REFERENCE TO RELATED APPLICATION

This application is the subject of provisional application Serial No. 60/183,809 filed Feb. 22, 2000 entitled FLUIDIC NOZZLE WITH DUAL OPERATING MODES.

BACKGROUND AND BRIEF DESCRIPTION OF THE INVENTION

In many nozzle applications where liquid such as water is being projected into a hot tub spa, it is desirable that the liquid spray nozzle issue a spray which oscillates between a certain included angle between the extreme positions of the jet for massaging effect and also that the jet of liquid used (water) be mixed with emollients or other operating liquids in one mode of operation, and in another mode of operation that air be entrained with the water.

The present invention provides a fluidic nozzle having multiple operating modes wherein a fluidic oscillator circuit having an oscillation chamber with an upstream end and a downstream. A power nozzle is positioned at the upstream end for introducing a jet of liquid such as water into the oscillation chamber. An outlet is provided at the downstream end of the oscillation chamber and has a width which does not allow the oscillation circuit to fill up and start oscillation without entrained liquid. A pair of control ports is provided at the upstream end of the oscillation chamber adjacent the power nozzle and a pair of feedback passages connects the control ports to the downstream ends of the oscillation chamber adjacent the outlet throat. A pair of air entrainment holes in the oscillation chamber is provided at the upstream end, and means for opening and closing the entrainment holes such that when the entrainment holes are open to air, air is entrained and the oscillation does not occur. When the entrainment holes are closed or connected to a source of liquid chemicals or emollients, oscillation is initiated to issue a sweeping jet of liquid through the outlet throat. Moreover, the means for opening and closing the entrainment holes can be coupled to a source of emollient liquid for mixing with the water from the power nozzle. Thus, there is disclosed a fluidic nozzle capable of operating in dual modes: (1) a straight jet or an unoscillating mode, and (2) an oscillating mode in which the nozzle issued a spray with certain included angles between the extreme positions of the jet. The mixing feature is a third mode.

The typical users include hot tub jets and sprayers where a chemical is mixed with the water or other operating liquids.

BRIEF DESCRIPTION OF THE DRAWINGS

The above and other objects, advantages and features of the invention will become more apparent when considered with the following specification and accompanying drawings wherein:

FIG. 1 shows the geometry of the fluidic oscillator device,

FIG. 2 shows the output flow pattern in a non-oscillating mode with air being entrained through air entrainment holes, and

FIG. 3 shows the output flow pattern in an oscillating mode.

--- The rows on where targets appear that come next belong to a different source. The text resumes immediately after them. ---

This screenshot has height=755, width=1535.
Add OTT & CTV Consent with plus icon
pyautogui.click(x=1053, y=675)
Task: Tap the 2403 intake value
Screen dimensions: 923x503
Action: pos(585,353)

DETAILED DESCRIPTION OF THE DESCRIPTION

Referring to FIG. 1, the fluidic nozzle with dual operating modes is disclosed as having an oscillation chamber OC with an upstream end and a downstream end with a power nozzle PN at the upstream end for issuing a jet of liquid into the oscillation chamber OC and is connected to a source (not shown) of water under pressure. The downstream end is provided with an outlet throat OT with diverging sidewalls DW1, DW2. The throat width TW is such as to not allow the circuit to fill up with liquid to start to oscillate. A pair of entrainment holes EH1, EH2 is provided for entrainment of air or liquid emollients or chemicals.

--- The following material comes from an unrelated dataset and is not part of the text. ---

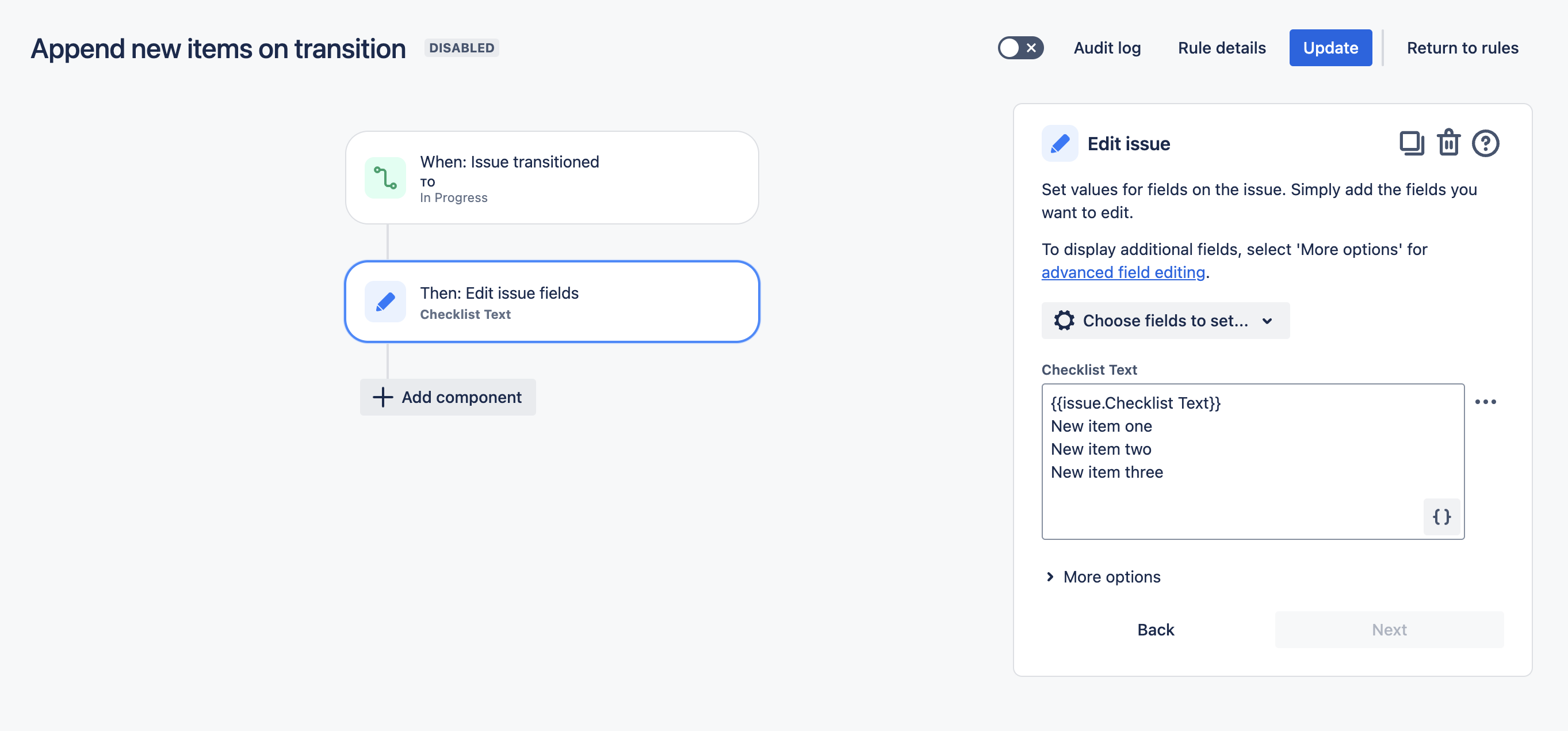Open the Audit log
The height and width of the screenshot is (731, 1568).
[1107, 48]
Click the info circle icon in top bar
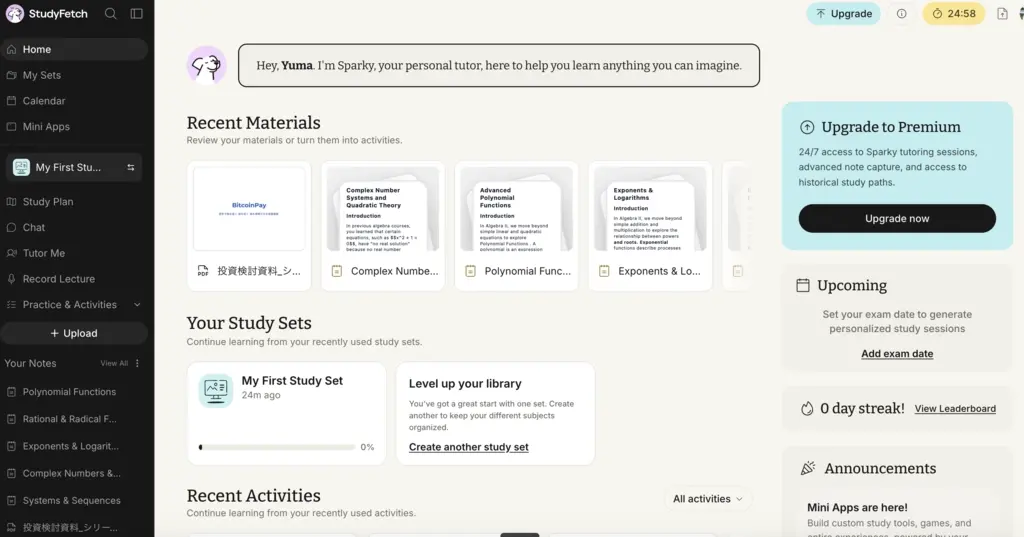This screenshot has height=537, width=1024. [x=901, y=14]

A pair of control ports P1, P2 are provided adjacent the power nozzle PN, and a pair of control passages CP1, CP2 for feeding back control signals to the control ports CP1, CP2, respectively. A housing H is shown partially removed for clarity.

The entrainment holes EH1, EH2 are coupled through a valve member V1 to (1) air or (2) to a source SO of liquid or chemical emollients which is to be mixed with water for hot tub operation, (3) or close the entrainment holes EH1 and EH2.

As shown in FIG. 2, water is issued through the power nozzle PN into the oscillation chamber OC. The outlet throat width TW is such as to not allow the circuit to fill up and start to oscillate without entrained liquid. In the condition shown in FIG. 2, the liquid jet LJ passes through the outlet throat OT into the liquid in the hot tub. As the jet of liquid flows into the oscillation chamber, air is entrained through the holes EH1, EH2 when the valve V1 is in position 1 so that the air mixes with water and flows out of the oscillation chamber and mixes with the water in the hot tub HT.

As shown in FIG. 3, with the valve V1 in position 2, the entrainment holes are closed and are immersed in a liquid such as the emollients to be added to the bath water. In this mode of operation, the oscillation chamber fills with liquid and oscillation ensues in the manner described in Stouffer U.S. Pat. No. 4,508,267.

A sweeping jet SJ of liquid is issued into the hot tub and mixed with it, if the valve V1 is connected to a source of other liquid, such as a chemical emollients is mixed in the oscillation chamber OC and then is dispersed with the sweeping jet into the hot tub.

Thus, there has been provided a fluidic nozzle having multiple operating modes comprising: a fluidic oscillator circuit having an oscillation chamber having an upstream end and a downstream end, a power nozzle at the upstream end for introducing a jet of a liquid (water) into the oscillation chamber. An outlet throat at the downstream end has a width which does not allow the oscillation circuit to fill up and start to oscillate without entrained liquid. A pair of control ports are at the upstream end of the oscillation chamber and a pair of feedback passages connect said control ports to downstream ends of said oscillation chamber adjacent said outlet throat. A pair of controllable entrainment holes are provided in the oscillation chamber at the upstream end and a valve opens and closes the entrainment holes, such that when the entrainment holes are open to air, air is entrained and the oscillator does not oscillate. Closing the air entrainment holes initiates oscillation and the issuance of a sweeping liquid jet through the outlet throat. The valve for opening and closing the entrainment holes can be coupled to a source of a second liquid for mixing with the water. In one preferred use of the invention, the nozzle is mounted in the wall of a hot tub spa and in another preferred use the nozzle can be used as a garden sprayer.

While the invention has been described in relation to preferred embodiments of the invention, it will be appreciated that other embodiments, adaptations and modifications of the invention will be apparent to those skilled in the art.

Claims

1. A fluidic nozzle having dual operating modes comprising:

a fluidic oscillator circuit having an oscillation chamber having an upstream end and a downstream end, a power nozzle at said upstream end for introducing a jet of a first liquid into said oscillation chamber, an outlet throat at said downstream end having a width which does not allow the oscillation circuit to fill up and start to oscillate without entrained liquid,

a pair of control ports at the upstream end of said oscillation chamber and a pair of feedback passages connecting said control ports to downstream ends of said oscillation chamber adjacent said outlet throat,

a pair of air entrainment holes in said oscillation chamber at said upstream end, and a valve element for opening and closing said entrainment holes such that when said entrainment holes are open air is entrained and said oscillator does not oscillate and when said entrainment holes are closed said oscillator oscillates to issue a sweeping jet of said first liquid through said outlet throat.

2. A fluidic nozzle having dual operating modes as defined in claim 1 wherein said valve element for opening and closing said entrainment holes is coupled to a source of a second liquid for mixing with said first liquid.

3. A hot tub spa having a plurality of jets in which at least one of said jets is provided by the nozzle defined in claim 2.